YOUR GOAL: Return all the records, each one exactly as given.

DATASET EXCERPTS:
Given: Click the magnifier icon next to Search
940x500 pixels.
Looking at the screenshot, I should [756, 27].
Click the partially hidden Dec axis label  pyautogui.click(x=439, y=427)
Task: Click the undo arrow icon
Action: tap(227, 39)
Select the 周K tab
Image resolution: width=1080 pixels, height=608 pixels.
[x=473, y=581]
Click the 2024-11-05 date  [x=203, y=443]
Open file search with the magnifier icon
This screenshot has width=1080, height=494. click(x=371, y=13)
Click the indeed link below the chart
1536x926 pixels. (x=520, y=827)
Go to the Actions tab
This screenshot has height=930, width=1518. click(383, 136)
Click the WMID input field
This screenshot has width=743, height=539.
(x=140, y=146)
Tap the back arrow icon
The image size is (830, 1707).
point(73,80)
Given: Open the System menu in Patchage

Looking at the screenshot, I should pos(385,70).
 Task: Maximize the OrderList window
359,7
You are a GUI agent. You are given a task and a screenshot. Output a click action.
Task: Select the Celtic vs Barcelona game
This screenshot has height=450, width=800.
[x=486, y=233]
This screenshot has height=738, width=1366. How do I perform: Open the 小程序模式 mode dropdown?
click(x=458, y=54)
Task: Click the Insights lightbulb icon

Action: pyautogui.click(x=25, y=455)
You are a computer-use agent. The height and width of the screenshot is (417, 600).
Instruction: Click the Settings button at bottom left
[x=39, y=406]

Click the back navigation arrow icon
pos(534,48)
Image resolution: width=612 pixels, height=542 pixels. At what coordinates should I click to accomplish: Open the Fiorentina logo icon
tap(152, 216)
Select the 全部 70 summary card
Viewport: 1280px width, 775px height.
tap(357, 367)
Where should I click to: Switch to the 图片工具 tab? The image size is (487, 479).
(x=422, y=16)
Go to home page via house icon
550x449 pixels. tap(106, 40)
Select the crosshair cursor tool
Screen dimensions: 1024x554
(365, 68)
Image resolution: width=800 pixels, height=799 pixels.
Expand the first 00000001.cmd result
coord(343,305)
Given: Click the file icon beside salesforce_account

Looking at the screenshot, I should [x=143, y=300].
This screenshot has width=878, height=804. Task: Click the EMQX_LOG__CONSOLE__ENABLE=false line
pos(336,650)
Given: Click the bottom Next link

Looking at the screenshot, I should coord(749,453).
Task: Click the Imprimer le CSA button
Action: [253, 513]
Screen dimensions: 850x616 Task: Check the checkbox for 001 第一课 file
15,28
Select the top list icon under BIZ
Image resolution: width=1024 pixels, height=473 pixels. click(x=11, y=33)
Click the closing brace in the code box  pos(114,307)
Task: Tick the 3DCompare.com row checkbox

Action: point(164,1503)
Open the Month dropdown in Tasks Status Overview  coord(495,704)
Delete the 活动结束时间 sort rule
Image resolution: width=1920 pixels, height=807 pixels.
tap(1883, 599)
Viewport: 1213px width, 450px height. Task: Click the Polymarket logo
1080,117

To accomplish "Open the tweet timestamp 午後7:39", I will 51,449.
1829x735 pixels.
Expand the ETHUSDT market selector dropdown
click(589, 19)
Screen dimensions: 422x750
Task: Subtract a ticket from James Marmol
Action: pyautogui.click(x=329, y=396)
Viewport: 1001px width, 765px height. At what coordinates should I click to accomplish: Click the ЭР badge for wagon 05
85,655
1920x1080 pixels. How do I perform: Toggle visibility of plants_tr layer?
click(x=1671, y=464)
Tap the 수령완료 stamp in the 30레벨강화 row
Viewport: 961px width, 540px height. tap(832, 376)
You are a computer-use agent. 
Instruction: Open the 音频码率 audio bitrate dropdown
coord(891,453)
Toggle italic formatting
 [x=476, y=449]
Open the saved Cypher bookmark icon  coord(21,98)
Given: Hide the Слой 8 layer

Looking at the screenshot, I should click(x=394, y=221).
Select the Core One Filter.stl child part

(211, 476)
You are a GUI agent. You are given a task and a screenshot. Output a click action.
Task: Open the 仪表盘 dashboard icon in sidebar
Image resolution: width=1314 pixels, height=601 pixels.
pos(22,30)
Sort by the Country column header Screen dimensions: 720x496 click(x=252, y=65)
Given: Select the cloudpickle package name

SOLUTION:
Given: Click the magnifier icon next to Search
940x500 pixels.
Looking at the screenshot, I should [756, 27].
Click the partially hidden Dec axis label  pyautogui.click(x=439, y=427)
Task: Click the undo arrow icon
Action: tap(227, 39)
Select the 周K tab
Image resolution: width=1080 pixels, height=608 pixels.
[x=473, y=581]
Click the 2024-11-05 date  [x=203, y=443]
Open file search with the magnifier icon
This screenshot has width=1080, height=494. click(x=371, y=13)
Click the indeed link below the chart
1536x926 pixels. (x=520, y=827)
Go to the Actions tab
This screenshot has height=930, width=1518. click(383, 136)
Click the WMID input field
This screenshot has width=743, height=539.
(x=140, y=146)
Tap the back arrow icon
The image size is (830, 1707).
point(73,80)
Given: Open the System menu in Patchage

Looking at the screenshot, I should pos(385,70).
 Task: Maximize the OrderList window
359,7
You are a GUI agent. You are given a task and a screenshot. Output a click action.
Task: Select the Celtic vs Barcelona game
This screenshot has height=450, width=800.
[x=486, y=233]
This screenshot has height=738, width=1366. How do I perform: Open the 小程序模式 mode dropdown?
click(x=458, y=54)
Task: Click the Insights lightbulb icon

Action: pyautogui.click(x=25, y=455)
You are a computer-use agent. The height and width of the screenshot is (417, 600).
Instruction: Click the Settings button at bottom left
[x=39, y=406]

Click the back navigation arrow icon
pos(534,48)
Image resolution: width=612 pixels, height=542 pixels. At what coordinates should I click to accomplish: Open the Fiorentina logo icon
tap(152, 216)
Select the 全部 70 summary card
Viewport: 1280px width, 775px height.
tap(357, 367)
Where should I click to: Switch to the 图片工具 tab? The image size is (487, 479).
(x=422, y=16)
Go to home page via house icon
550x449 pixels. tap(106, 40)
Select the crosshair cursor tool
Screen dimensions: 1024x554
(365, 68)
Image resolution: width=800 pixels, height=799 pixels.
Expand the first 00000001.cmd result
coord(343,305)
Given: Click the file icon beside salesforce_account

Looking at the screenshot, I should [x=143, y=300].
This screenshot has width=878, height=804. Task: Click the EMQX_LOG__CONSOLE__ENABLE=false line
pos(336,650)
Given: Click the bottom Next link

Looking at the screenshot, I should coord(749,453).
Task: Click the Imprimer le CSA button
Action: [253, 513]
Screen dimensions: 850x616 Task: Check the checkbox for 001 第一课 file
15,28
Select the top list icon under BIZ
Image resolution: width=1024 pixels, height=473 pixels. click(x=11, y=33)
Click the closing brace in the code box  pos(114,307)
Task: Tick the 3DCompare.com row checkbox

Action: point(164,1503)
Open the Month dropdown in Tasks Status Overview  coord(495,704)
Delete the 活动结束时间 sort rule
Image resolution: width=1920 pixels, height=807 pixels.
tap(1883, 599)
Viewport: 1213px width, 450px height. Task: Click the Polymarket logo
1080,117

To accomplish "Open the tweet timestamp 午後7:39", I will 51,449.
1829x735 pixels.
Expand the ETHUSDT market selector dropdown
click(589, 19)
Screen dimensions: 422x750
Task: Subtract a ticket from James Marmol
Action: pyautogui.click(x=329, y=396)
Viewport: 1001px width, 765px height. At what coordinates should I click to accomplish: Click the ЭР badge for wagon 05
85,655
1920x1080 pixels. How do I perform: Toggle visibility of plants_tr layer?
click(x=1671, y=464)
Tap the 수령완료 stamp in the 30레벨강화 row
Viewport: 961px width, 540px height. tap(832, 376)
You are a computer-use agent. 
Instruction: Open the 音频码率 audio bitrate dropdown
coord(891,453)
Toggle italic formatting
 [x=476, y=449]
Open the saved Cypher bookmark icon  coord(21,98)
Given: Hide the Слой 8 layer

Looking at the screenshot, I should click(x=394, y=221).
Select the Core One Filter.stl child part

(211, 476)
You are a GUI agent. You are given a task and a screenshot. Output a click action.
Task: Open the 仪表盘 dashboard icon in sidebar
Image resolution: width=1314 pixels, height=601 pixels.
pos(22,30)
Sort by the Country column header Screen dimensions: 720x496 click(x=252, y=65)
Given: Select the cloudpickle package name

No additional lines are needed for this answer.